Absent from the tables, however, was the honey Leonard’s so proud of making, as this year was drier, with less water available for his bees.
“I’ve been looking everywhere outside the farm for water, finding tanks here and there and storing it,” he said. “The drought has been difficult for all of us, otherwise, I know that many of the farmers’ tables would be twice as good — but still, we all did our best. It’s an important event during the year for us to be at.”
There were newcomers among the veterans, though, some as young as 10 or 11 years old, looking to start their Food Fair vending careers.
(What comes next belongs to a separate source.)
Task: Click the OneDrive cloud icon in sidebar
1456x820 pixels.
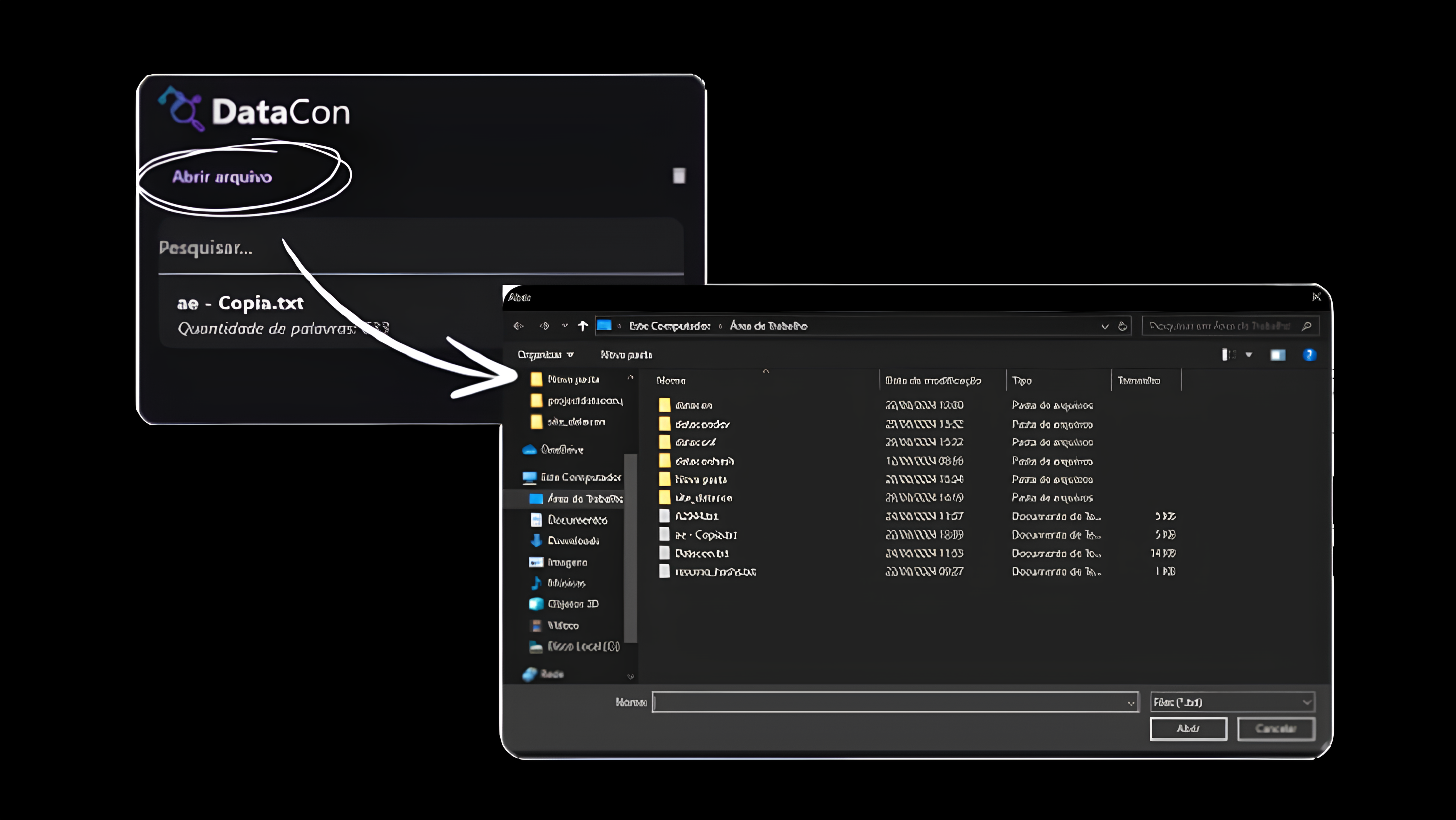Action: click(530, 450)
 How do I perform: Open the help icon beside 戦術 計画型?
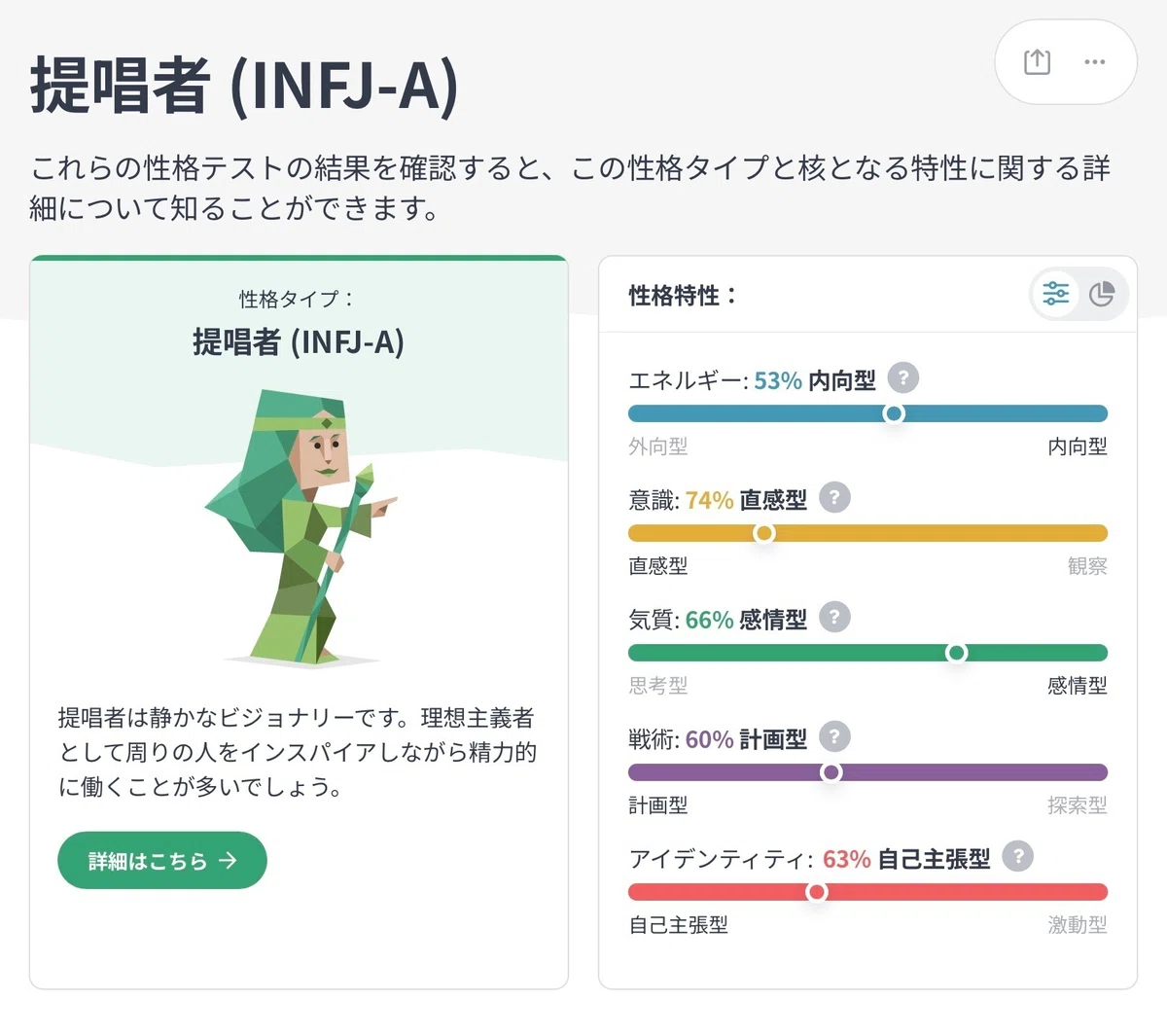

A few spots down from Burton-Knight, for example, the Leader family manned Amayah’s Lemonade Stand, which has grown from setting up at smaller events and pop-ups to recent appearances at business expos.
“I started my lemonade stand at seven years old to inspire young women to become entrepreneurs,” the booth’s namesake and chief lemonade maker said. “We started by making just the regular flavor but over the years we have grown to include more and more. I think what I love most about having this stand, though, is being able to do it with my family, especially my sisters, and then getting to meet new people while we’re selling it. It’s lots of fun.”
In the garden among the artist and craft booths, Carnival Princess contestant and first-runner up Sariah Somme, showcased the tables full of jewelry that she had made with her grandmother.
“Sometimes the process of making the jewelry is long — but it depends on what you’re making,” Somme, who said she’s been crafting since she was six, said. “Depending on the details, a necklace can take more than a day, while something like a set of waist beads could take an hour. But doing it with my grandmother, I don’t even notice, because it’s something we love doing together. She inspires me to keep wanting to do it, and do it better every time.”
Across from Rudy’s Fraco Truck, the sentiment was similar for Yaritza Tirado and Roberto Tirado, Jr., who were manning the Mari’s Sweets and Treats booth for their aunt Maritza, a popular St. Thomas dessert maker.
“Honestly, it’s just become a family business,” Yaritza Tirado said, joking that she and her brother have become the employees. “Everyone’s always in the kitchen baking and laughing, and I think that was the best part of getting ready for today, too — working together and having fun as a family. And it shows — we had so many cake slices and different types of donuts for sale, but we sold out in an hour and I know it’s because people have heard we have that something special.”